チェルノブイリ原発事故から25年――反原発デモを取材する松田雅央の時事日想(2/4 ページ)

» 2011年04月29日 08時00分 公開
[松田雅央,Business Media 誠]

8000人のデモ行進

家族で参加。「子供たちの将来のために参加しています」パレデスさん一家

 当日は天候に恵まれ、主催者発表によれば約8000人の市民が最寄のキルヒハイム駅前に集まった。ここからネッカーウェストハイム原発まで、ブドウ畑と菜の花畑を両脇に見ながら2キロほどの道のりだ。

 ドイツでも暴力を伴うデモがあることは否定できないが、近年の反原発デモは平和的に行われている。

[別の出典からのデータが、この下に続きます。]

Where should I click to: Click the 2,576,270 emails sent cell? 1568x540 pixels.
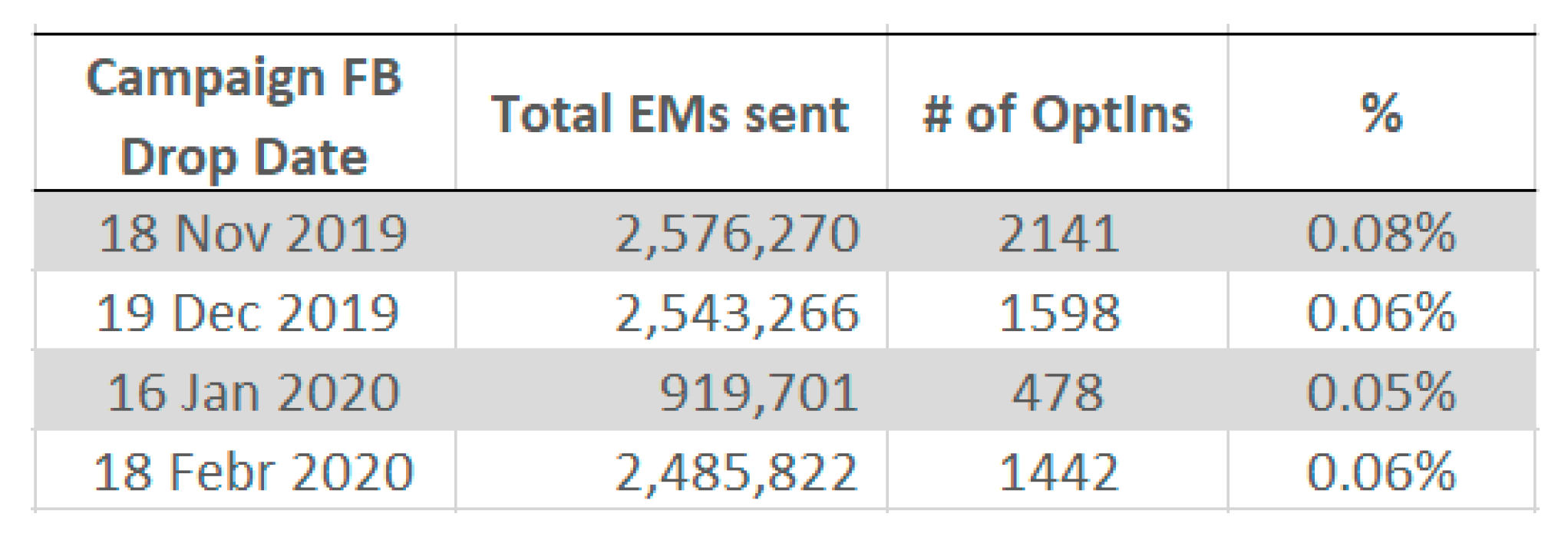tap(737, 234)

雰囲気は「お祭り」と書くのがピッタリだろう。ベビーカーを押す家族連れから高齢者のグループまで、性別・年齢を問わない幅広い市民層の参加が特徴と言える。警察はパトカーで先導することと、所々の交差点での交通整理だけが仕事。原発敷地内にも特別警戒の様子はない。

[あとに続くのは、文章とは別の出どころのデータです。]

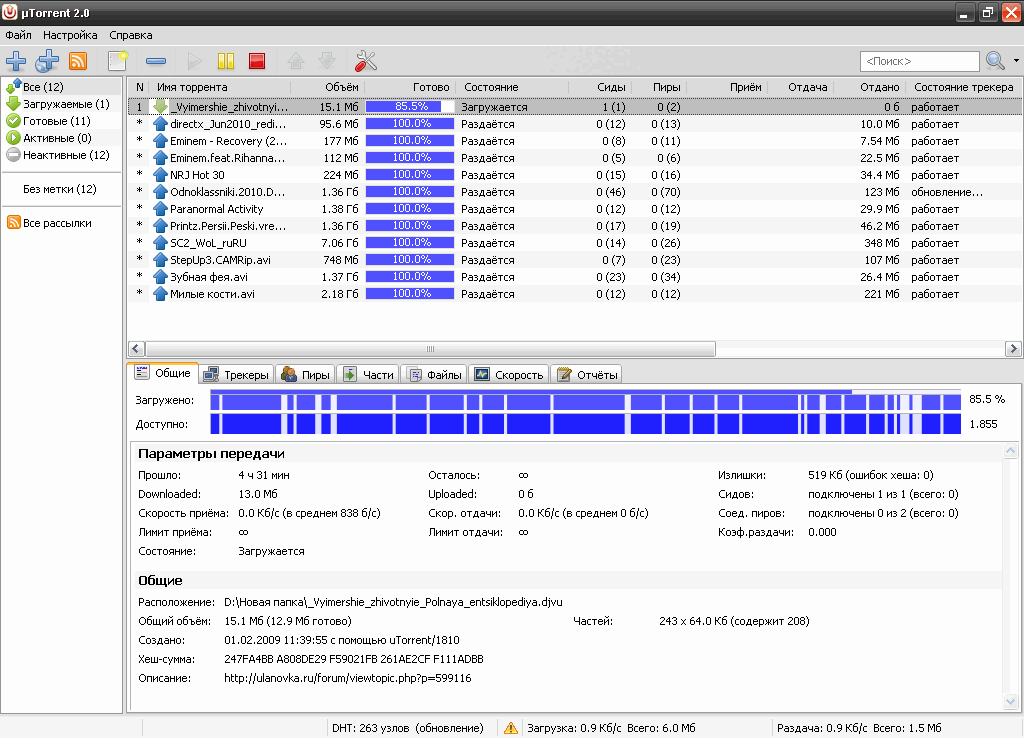Click the warning icon in status bar
This screenshot has width=1024, height=738.
[x=510, y=728]
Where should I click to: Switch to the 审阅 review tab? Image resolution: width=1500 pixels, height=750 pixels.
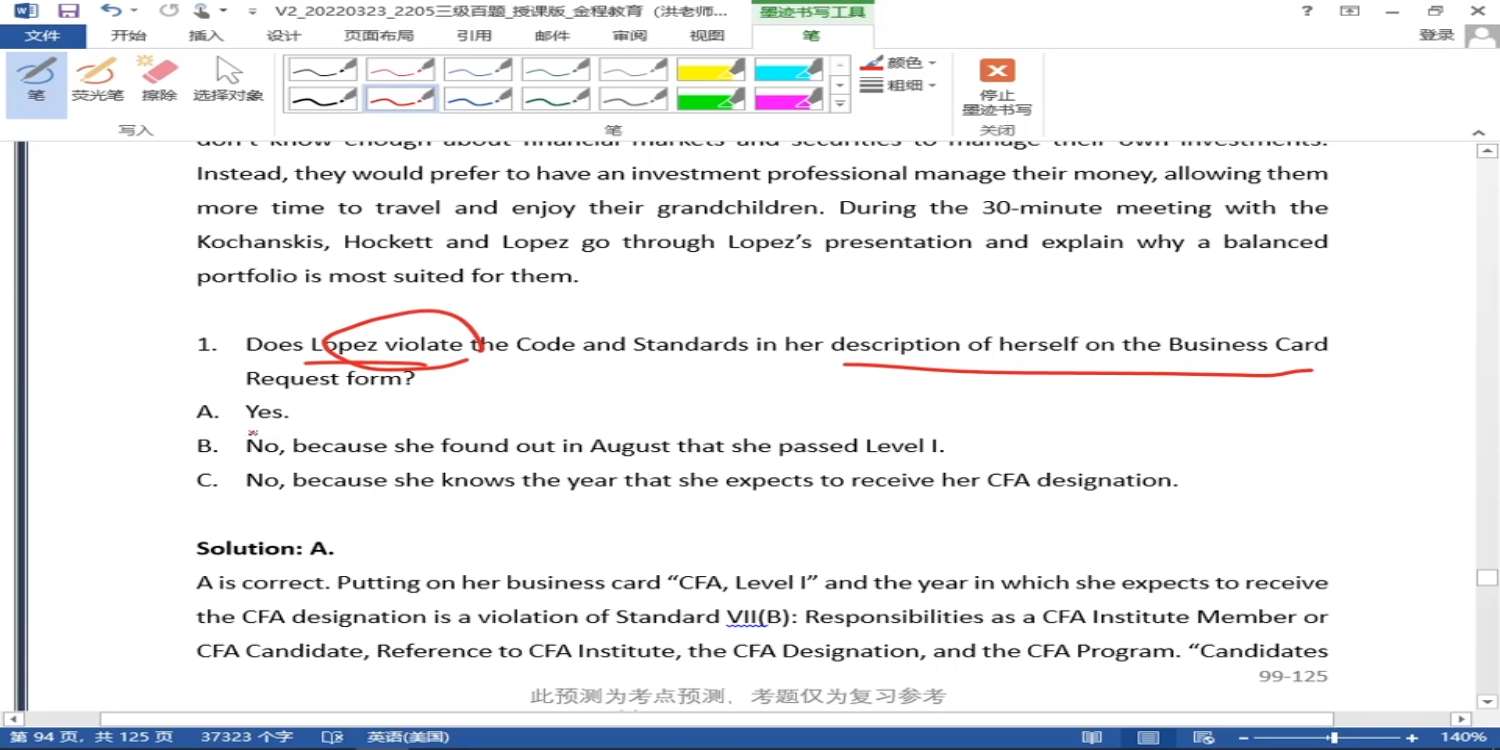(630, 36)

 主催団体のひとつ、環境保護団体BUNDバーデン・ビュルテンベルク州のフリース事務局長によれば、平和行動と偏狭な思想にとらわれない反原発運動がモットーだ。

 「チェルノブイリ記念日にあわせたデモとイベントは国内12カ所で行われていますが、最初に始まったのがこのネッカーウェストハイム原発デモです。初期のデモは警察の放水車が出動する激しいものでしたが、近年は過激なグループを排除し、多様な考えの市民が参加できるよう心がけています」

 例えば原発推進の立場をとる与党CDU(キリスト教民主同盟)支持者であっても、「他の政策は支持するが原発には反対」ならば気軽に参加できる。

デモ行進の先頭。横断幕には「1986チェルノブイリ、2011フクシマ/原発を止めろ!」と書かれている(左)、壮観8000人。この日、全国で開催されたデモやイベントの参加者は計12万人(右)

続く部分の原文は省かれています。